Seven Ways To Watch For New Worship Leaders

At times, even in my 40’s I feel like a peer with young worship leaders. Then something will snap me back to reality – he or she was born after I purchased my guitar, she doesn’t doesn’t remember Clinton being president, or he has a blank look when I mention a “cassette”.

Your young twenty-something worship leader was just a high school student two or three years back!

I’ve heard it said that if you have a strong student ministry program, you’re growing someone else’s church.  In some ways, the same can be true of worship ministry. However, more than maybe any other area of ministry in the local church, young adults seem to be attracted to serving in worship ministries.

Of course we also find other adults who will be gifted to join the worship team. Some of them will blossom into leaders before our very eyes. Others come as a blessing, discovered and equipped by another church..

So, if in just two or three years, some of the high school students in your midst are going to begin serving as adults in worship ministry, begin to watch for and equip them now!

How do we watch for new worship leaders?

Here are some thoughts:

Model Worship

Worship leaders must model a life of worship. Pray for the next generation in your church. Pray for the roles that need to be filled in worship ministry. Live a faithful life of a disciple off stage. Be deeply thankful to God on stage. Worship with your all your heart, mind, soul and strength and do your best to invite others in worship through great leadership.
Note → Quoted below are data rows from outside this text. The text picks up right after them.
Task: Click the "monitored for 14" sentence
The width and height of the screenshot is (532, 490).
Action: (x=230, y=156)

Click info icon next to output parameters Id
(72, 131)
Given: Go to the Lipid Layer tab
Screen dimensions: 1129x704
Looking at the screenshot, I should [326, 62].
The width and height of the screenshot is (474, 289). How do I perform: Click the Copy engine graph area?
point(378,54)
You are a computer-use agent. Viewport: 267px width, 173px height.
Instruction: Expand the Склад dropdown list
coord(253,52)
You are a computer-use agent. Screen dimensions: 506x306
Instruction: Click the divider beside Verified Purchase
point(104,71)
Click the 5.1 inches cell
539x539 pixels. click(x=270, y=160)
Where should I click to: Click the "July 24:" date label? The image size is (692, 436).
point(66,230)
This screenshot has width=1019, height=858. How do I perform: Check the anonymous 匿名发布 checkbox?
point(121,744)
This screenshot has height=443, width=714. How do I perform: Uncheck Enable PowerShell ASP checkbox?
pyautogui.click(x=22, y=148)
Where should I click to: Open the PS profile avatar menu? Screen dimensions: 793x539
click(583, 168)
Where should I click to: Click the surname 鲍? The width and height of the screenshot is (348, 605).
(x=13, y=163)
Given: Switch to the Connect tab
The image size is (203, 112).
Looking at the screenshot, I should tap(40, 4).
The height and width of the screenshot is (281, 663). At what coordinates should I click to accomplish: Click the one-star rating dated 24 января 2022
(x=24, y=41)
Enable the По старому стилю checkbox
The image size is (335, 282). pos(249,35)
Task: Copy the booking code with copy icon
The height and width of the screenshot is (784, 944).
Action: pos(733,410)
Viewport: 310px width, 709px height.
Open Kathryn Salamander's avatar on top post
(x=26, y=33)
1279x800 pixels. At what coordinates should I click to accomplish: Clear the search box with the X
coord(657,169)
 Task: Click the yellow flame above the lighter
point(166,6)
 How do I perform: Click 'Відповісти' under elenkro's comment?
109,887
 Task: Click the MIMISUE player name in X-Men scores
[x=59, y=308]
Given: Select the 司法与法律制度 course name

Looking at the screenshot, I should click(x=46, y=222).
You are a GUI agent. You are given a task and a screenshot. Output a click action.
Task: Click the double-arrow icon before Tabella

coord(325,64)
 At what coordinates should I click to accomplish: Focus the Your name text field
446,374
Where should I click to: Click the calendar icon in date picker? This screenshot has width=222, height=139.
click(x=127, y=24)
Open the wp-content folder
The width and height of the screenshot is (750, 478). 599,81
Get Students In Worship Gatherings

High school students need to experience corporate worship. They need to know how the faithful, older generation worships, and how it all works together. They need to see how they fit into the body of Christ. And for those who feel led to serve in worship ministry, they need to see how their gifts can be utilized and grown.

Challenge Current Musicians And Team Members

Challenge your current team members with new music, new ideas, new ways of worship flow. Help the students in your ministry go to new heights by listening to music, watching videos and modeling how others do it effectively. Challenge your team to get good at the basics – transitions, flow, stage presence. Encourage people with gifts to use them – media creation, songwriting, art, solos, etc.

Create Safe Spaces For Young Musicians To Explore Skills

Every modern worship leader will tell you:  there’s always something that can be tweaked from Sunday’s service. We all make mistakes, even if no one else noticed. Sometimes, it’s in our weakness God’s spirit moves the most! When we invite students to serve, we want to help them prepare to their best ability, then sit back and give them space to try it out. They can’t be afraid of failure. Opportunities teach them how to learn, prepare and be ready. As one guy said, “if people are going to fail, they need to fail fast and often at the beginning.” This will either help them change direction altogether or become better.

Connect with Musical Friends

If you have a student who plays music, you will usually find friends around them who also play. Birds of a feather flock together and that’s true of musicians. Encourage your students to bring their musical friends for a jam session, rehearsal or event. And if you can work them into some music for a worship service, do so. There are typically two policies on worship team members. One school of thought is to raise the bar and commitment and make sure potential band members jump through hoops to join.  The other way is through serving in music and worship a person far from Christ can begin to trust Jesus and be formed as a disciple. In some ways, it’s an evangelism tool. I’ve seen both styles work well. I’ve heard of students who played guitar for a church – in their minds as a gig – who wound up following Christ and changing their entire life direction. I like a combination of the two. In a statement I once heard Jason Hatley say, “you don’t have to be committed to join the band, but you have to be committed to stay for the long haul.” Anyone can join the group, but you must be willing to take a step and grow in commitment to God, the church and others to keep serving.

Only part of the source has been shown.